DATA IN THIS EXERCISE section start
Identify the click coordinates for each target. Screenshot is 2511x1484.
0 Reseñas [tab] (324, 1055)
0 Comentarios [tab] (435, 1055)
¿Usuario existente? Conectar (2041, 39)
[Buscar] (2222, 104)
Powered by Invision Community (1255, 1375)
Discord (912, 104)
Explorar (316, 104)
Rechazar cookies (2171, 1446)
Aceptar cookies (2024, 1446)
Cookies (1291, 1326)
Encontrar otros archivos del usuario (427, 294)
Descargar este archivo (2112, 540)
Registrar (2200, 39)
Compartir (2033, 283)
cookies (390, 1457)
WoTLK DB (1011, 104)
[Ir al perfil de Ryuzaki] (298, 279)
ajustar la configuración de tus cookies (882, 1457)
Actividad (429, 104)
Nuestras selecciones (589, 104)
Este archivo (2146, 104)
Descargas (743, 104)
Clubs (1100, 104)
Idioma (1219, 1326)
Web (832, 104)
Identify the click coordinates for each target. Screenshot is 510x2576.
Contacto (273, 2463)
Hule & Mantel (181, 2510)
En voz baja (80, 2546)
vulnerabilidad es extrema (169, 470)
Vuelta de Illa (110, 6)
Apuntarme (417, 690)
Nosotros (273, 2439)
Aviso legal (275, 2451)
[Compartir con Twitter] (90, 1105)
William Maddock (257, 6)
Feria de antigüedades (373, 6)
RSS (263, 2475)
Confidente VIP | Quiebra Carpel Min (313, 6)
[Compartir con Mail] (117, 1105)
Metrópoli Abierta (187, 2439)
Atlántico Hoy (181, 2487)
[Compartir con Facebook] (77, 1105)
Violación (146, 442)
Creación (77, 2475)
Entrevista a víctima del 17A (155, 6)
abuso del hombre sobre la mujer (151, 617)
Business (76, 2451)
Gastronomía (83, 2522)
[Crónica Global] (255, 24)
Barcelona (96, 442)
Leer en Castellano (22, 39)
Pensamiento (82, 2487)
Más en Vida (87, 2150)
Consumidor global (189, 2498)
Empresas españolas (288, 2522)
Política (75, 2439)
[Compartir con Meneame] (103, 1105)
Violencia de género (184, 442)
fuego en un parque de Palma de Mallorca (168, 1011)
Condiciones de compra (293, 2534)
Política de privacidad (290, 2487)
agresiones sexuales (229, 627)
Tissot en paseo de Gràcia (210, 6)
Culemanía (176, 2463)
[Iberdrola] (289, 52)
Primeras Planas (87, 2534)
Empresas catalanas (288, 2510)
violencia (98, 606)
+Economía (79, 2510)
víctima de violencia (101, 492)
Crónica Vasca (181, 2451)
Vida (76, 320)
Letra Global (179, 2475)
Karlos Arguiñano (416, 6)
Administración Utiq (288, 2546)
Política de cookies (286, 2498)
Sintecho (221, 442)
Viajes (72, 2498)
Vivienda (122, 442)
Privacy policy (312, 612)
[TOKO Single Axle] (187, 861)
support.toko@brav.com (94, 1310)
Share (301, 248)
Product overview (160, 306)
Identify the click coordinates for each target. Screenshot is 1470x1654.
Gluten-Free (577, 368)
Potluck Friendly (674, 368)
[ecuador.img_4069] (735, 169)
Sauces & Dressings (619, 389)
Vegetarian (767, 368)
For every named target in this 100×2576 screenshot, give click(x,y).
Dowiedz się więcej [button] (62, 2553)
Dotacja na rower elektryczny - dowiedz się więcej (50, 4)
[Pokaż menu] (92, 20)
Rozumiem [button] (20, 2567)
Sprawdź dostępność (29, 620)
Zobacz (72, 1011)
DATA IN THIS EXERCISE section end
**TASK OBJECTIVE:** All the records above need to be set down again exactly as they were given.

**YOUR SOLUTION:**
Identify the click coordinates for each target. Screenshot is 2511x1484.
0 Reseñas [tab] (324, 1055)
0 Comentarios [tab] (435, 1055)
¿Usuario existente? Conectar (2041, 39)
[Buscar] (2222, 104)
Powered by Invision Community (1255, 1375)
Discord (912, 104)
Explorar (316, 104)
Rechazar cookies (2171, 1446)
Aceptar cookies (2024, 1446)
Cookies (1291, 1326)
Encontrar otros archivos del usuario (427, 294)
Descargar este archivo (2112, 540)
Registrar (2200, 39)
Compartir (2033, 283)
cookies (390, 1457)
WoTLK DB (1011, 104)
[Ir al perfil de Ryuzaki] (298, 279)
ajustar la configuración de tus cookies (882, 1457)
Actividad (429, 104)
Nuestras selecciones (589, 104)
Este archivo (2146, 104)
Descargas (743, 104)
Clubs (1100, 104)
Idioma (1219, 1326)
Web (832, 104)
Identify the click coordinates for each target. Screenshot is 510x2576.
Contacto (273, 2463)
Hule & Mantel (181, 2510)
En voz baja (80, 2546)
vulnerabilidad es extrema (169, 470)
Vuelta de Illa (110, 6)
Apuntarme (417, 690)
Nosotros (273, 2439)
Aviso legal (275, 2451)
[Compartir con Twitter] (90, 1105)
William Maddock (257, 6)
Feria de antigüedades (373, 6)
RSS (263, 2475)
Confidente VIP | Quiebra Carpel Min (313, 6)
[Compartir con Mail] (117, 1105)
Metrópoli Abierta (187, 2439)
Atlántico Hoy (181, 2487)
[Compartir con Facebook] (77, 1105)
Violación (146, 442)
Creación (77, 2475)
Entrevista a víctima del 17A (155, 6)
abuso del hombre sobre la mujer (151, 617)
Business (76, 2451)
Gastronomía (83, 2522)
[Crónica Global] (255, 24)
Barcelona (96, 442)
Leer en Castellano (22, 39)
Pensamiento (82, 2487)
Más en Vida (87, 2150)
Consumidor global (189, 2498)
Empresas españolas (288, 2522)
Política (75, 2439)
[Compartir con Meneame] (103, 1105)
Violencia de género (184, 442)
fuego en un parque de Palma de Mallorca (168, 1011)
Condiciones de compra (293, 2534)
Política de privacidad (290, 2487)
agresiones sexuales (229, 627)
Tissot en paseo de Gràcia (210, 6)
Culemanía (176, 2463)
[Iberdrola] (289, 52)
Primeras Planas (87, 2534)
Empresas catalanas (288, 2510)
violencia (98, 606)
+Economía (79, 2510)
víctima de violencia (101, 492)
Crónica Vasca (181, 2451)
Vida (76, 320)
Letra Global (179, 2475)
Karlos Arguiñano (416, 6)
Administración Utiq (288, 2546)
Política de cookies (286, 2498)
Sintecho (221, 442)
Viajes (72, 2498)
Vivienda (122, 442)
Privacy policy (312, 612)
[TOKO Single Axle] (187, 861)
support.toko@brav.com (94, 1310)
Share (301, 248)
Product overview (160, 306)
Identify the click coordinates for each target. Screenshot is 1470x1654.
Gluten-Free (577, 368)
Potluck Friendly (674, 368)
[ecuador.img_4069] (735, 169)
Sauces & Dressings (619, 389)
Vegetarian (767, 368)
For every named target in this 100×2576 screenshot, give click(x,y).
Dowiedz się więcej [button] (62, 2553)
Dotacja na rower elektryczny - dowiedz się więcej (50, 4)
[Pokaż menu] (92, 20)
Rozumiem [button] (20, 2567)
Sprawdź dostępność (29, 620)
Zobacz (72, 1011)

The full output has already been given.